Un estudio hecho por la Universidad Carnegie Mellon muestra que a pesar del aumento de hackeos la mayoría de la gente no se toma en serio la ciberseguridad

Los hackeos masivos han ido en aumento en esta cuarentena debido a la implementación del home office. A pesar de estas constantes amenazas sólo un tercio de los usuarios cambia su contraseña después de que se anuncia una base de datos ha sido hackeada, según muestra un estudio reciente hecho por la Universidad Carnegie Mellon.

A principios de junio, el Instituto de Seguridad y Privacidad de la Universidad Carnegie Mellon presentó los resultados de un estudio donde se resalta que la mayoría de las personas no toma en serio la ciberseguridad pues rara vez cambian sus contraseñas después de un ataque.

Para obtener los resultados, los investigadores analizaron el tráfico web reunido a través del Observatorio de Comportamiento de Seguridad de la universidad, donde un grupo de usuarios compartió su historial de navegación con el fin de ayudar a las investigaciones.

De entre los participantes, 63 tenían cuentas de dominios que habían sido afectados por ataques de hackers durante el período de recolección de datos. A pesar de que todos estaban conscientes del robo de informaciónsólo 21 de ellos cambiaron su contraseña inmediatamente y otras 15 lo hicieron dentro de los siguientes tres meses.

También, los datos recopilados incluían información de contraseñas, de esta manera el equipo analizó la complejidad de las nuevas contraseñas. Como resultado, señalaron, de las 21 personas que cambiaron su contraseña, tan sólo un tercio la hizo por una más segura, mientras los demás simplemente la sustituyeron por una de fortaleza similar que la anterior e incluso más débil.

Irónicamente el uso de contraseñas más complejas se ha vuelto menos frecuente debido a la prevalencia y aumento de robo de datos. Los investigadores culparon en parte a las empresas hackeadas, porque: “casi nunca les avisan a la gente que deben restablecer contraseñas parecidas —o idénticas—que tengan en otras cuentas. Se debe alentar a la gente a tomar medidas como usar gestos de contraseñas para mantenerse al tanto de estas y evitar palabras comunes o combinaciones de caracteres“.

Asimismo, en su informe se desmintió una de las ideas sobre ciberseguridad más común: cambiar contraseñas continuamente es mejor. Los investigadores aseguran que esto no es así por varias razones: Si se obliga a las personas a hacerlo frecuentemente, estas, en su tendencia a simplificar las cosas, ponen poco empeño en idear contraseñas complejas. Por lo general utilizan números ascendentes, cambian letras por símbolos parecidos o añaden, eliminan, cambian el orden a los números o caracteres especiales.

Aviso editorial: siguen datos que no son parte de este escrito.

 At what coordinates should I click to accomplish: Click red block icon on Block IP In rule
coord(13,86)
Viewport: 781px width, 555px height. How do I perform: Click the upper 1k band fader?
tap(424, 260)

Estos cambios apenas marcan la diferencia a la hora de proteger los bancos de datos contra hackers, ya que les facilita su tarea al lanzar ataques offline y supone un gran riesgo para las empresas. Ante esto, investigadores señalan que a nivel empresarial hay dos posibles soluciones: Por una parte, si se tiene una buena contraseña, se pueden hacer los cambios de estas entre seis meses y un año en lugar de mensuales; por otra, simplemente pueden utilizar administradores de contraseñas como LastPass1Password o DashLane.

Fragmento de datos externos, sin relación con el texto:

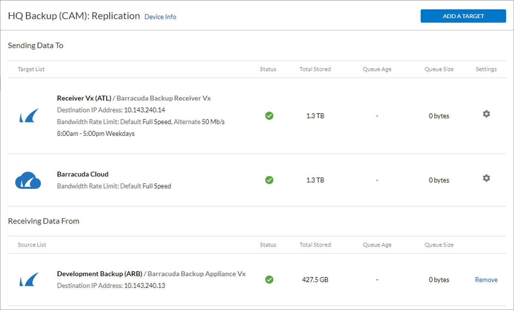The height and width of the screenshot is (310, 514).
Task: Select the Receiver Vx (ATL) target name
Action: (x=84, y=98)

Finalmente, ante la situación actual donde a causa del home office se han presentado hackeos masivos, los expertos recomiendan dejar de cambiar de contraseñas continúamente y aconsejan hacerlo cada vez que crean haber sido víctimas de robo de información. De igual manera se recomienda hacerlo si comparten cuentas con algún amigo, si creen haberla introducido en una web de phising o simplemente si creen que es débil.